Segment Start: Data under study

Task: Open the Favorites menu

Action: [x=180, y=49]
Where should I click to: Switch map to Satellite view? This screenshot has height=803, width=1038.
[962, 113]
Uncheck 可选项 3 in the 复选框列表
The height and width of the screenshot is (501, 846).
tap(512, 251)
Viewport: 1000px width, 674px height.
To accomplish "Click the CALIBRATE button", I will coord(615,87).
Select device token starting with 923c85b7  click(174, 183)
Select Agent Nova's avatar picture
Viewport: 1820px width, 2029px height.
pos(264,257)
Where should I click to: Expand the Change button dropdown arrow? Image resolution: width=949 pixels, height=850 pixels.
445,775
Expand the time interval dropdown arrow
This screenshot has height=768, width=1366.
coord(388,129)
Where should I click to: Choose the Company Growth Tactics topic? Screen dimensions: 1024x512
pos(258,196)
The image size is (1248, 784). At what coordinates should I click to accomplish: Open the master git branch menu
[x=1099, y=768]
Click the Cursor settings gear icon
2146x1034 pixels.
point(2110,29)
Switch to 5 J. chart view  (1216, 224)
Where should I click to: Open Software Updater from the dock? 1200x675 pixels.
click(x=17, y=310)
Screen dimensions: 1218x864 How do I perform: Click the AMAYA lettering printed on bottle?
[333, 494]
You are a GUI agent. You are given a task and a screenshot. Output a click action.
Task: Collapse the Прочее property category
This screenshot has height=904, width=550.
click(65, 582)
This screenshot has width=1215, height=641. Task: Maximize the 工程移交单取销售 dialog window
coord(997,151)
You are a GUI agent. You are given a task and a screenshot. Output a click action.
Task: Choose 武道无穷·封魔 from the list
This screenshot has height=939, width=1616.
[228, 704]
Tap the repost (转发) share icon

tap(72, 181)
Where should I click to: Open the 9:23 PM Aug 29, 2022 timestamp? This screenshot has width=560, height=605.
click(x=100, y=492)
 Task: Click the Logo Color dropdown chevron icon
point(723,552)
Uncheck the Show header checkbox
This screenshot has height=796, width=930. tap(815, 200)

Segment End: Data under study

Type out the entries exactly as they appear above.

Task: Open the Favorites menu

Action: [x=180, y=49]
Where should I click to: Switch map to Satellite view? This screenshot has height=803, width=1038.
[962, 113]
Uncheck 可选项 3 in the 复选框列表
The height and width of the screenshot is (501, 846).
tap(512, 251)
Viewport: 1000px width, 674px height.
To accomplish "Click the CALIBRATE button", I will coord(615,87).
Select device token starting with 923c85b7  click(174, 183)
Select Agent Nova's avatar picture
Viewport: 1820px width, 2029px height.
pos(264,257)
Where should I click to: Expand the Change button dropdown arrow? Image resolution: width=949 pixels, height=850 pixels.
445,775
Expand the time interval dropdown arrow
This screenshot has height=768, width=1366.
coord(388,129)
Where should I click to: Choose the Company Growth Tactics topic? Screen dimensions: 1024x512
pos(258,196)
The image size is (1248, 784). At what coordinates should I click to accomplish: Open the master git branch menu
[x=1099, y=768]
Click the Cursor settings gear icon
2146x1034 pixels.
point(2110,29)
Switch to 5 J. chart view  (1216, 224)
Where should I click to: Open Software Updater from the dock? 1200x675 pixels.
click(x=17, y=310)
Screen dimensions: 1218x864 How do I perform: Click the AMAYA lettering printed on bottle?
[333, 494]
You are a GUI agent. You are given a task and a screenshot. Output a click action.
Task: Collapse the Прочее property category
This screenshot has height=904, width=550.
click(65, 582)
This screenshot has width=1215, height=641. Task: Maximize the 工程移交单取销售 dialog window
coord(997,151)
You are a GUI agent. You are given a task and a screenshot. Output a click action.
Task: Choose 武道无穷·封魔 from the list
This screenshot has height=939, width=1616.
[228, 704]
Tap the repost (转发) share icon

tap(72, 181)
Where should I click to: Open the 9:23 PM Aug 29, 2022 timestamp? This screenshot has width=560, height=605.
click(x=100, y=492)
 Task: Click the Logo Color dropdown chevron icon
point(723,552)
Uncheck the Show header checkbox
This screenshot has height=796, width=930. tap(815, 200)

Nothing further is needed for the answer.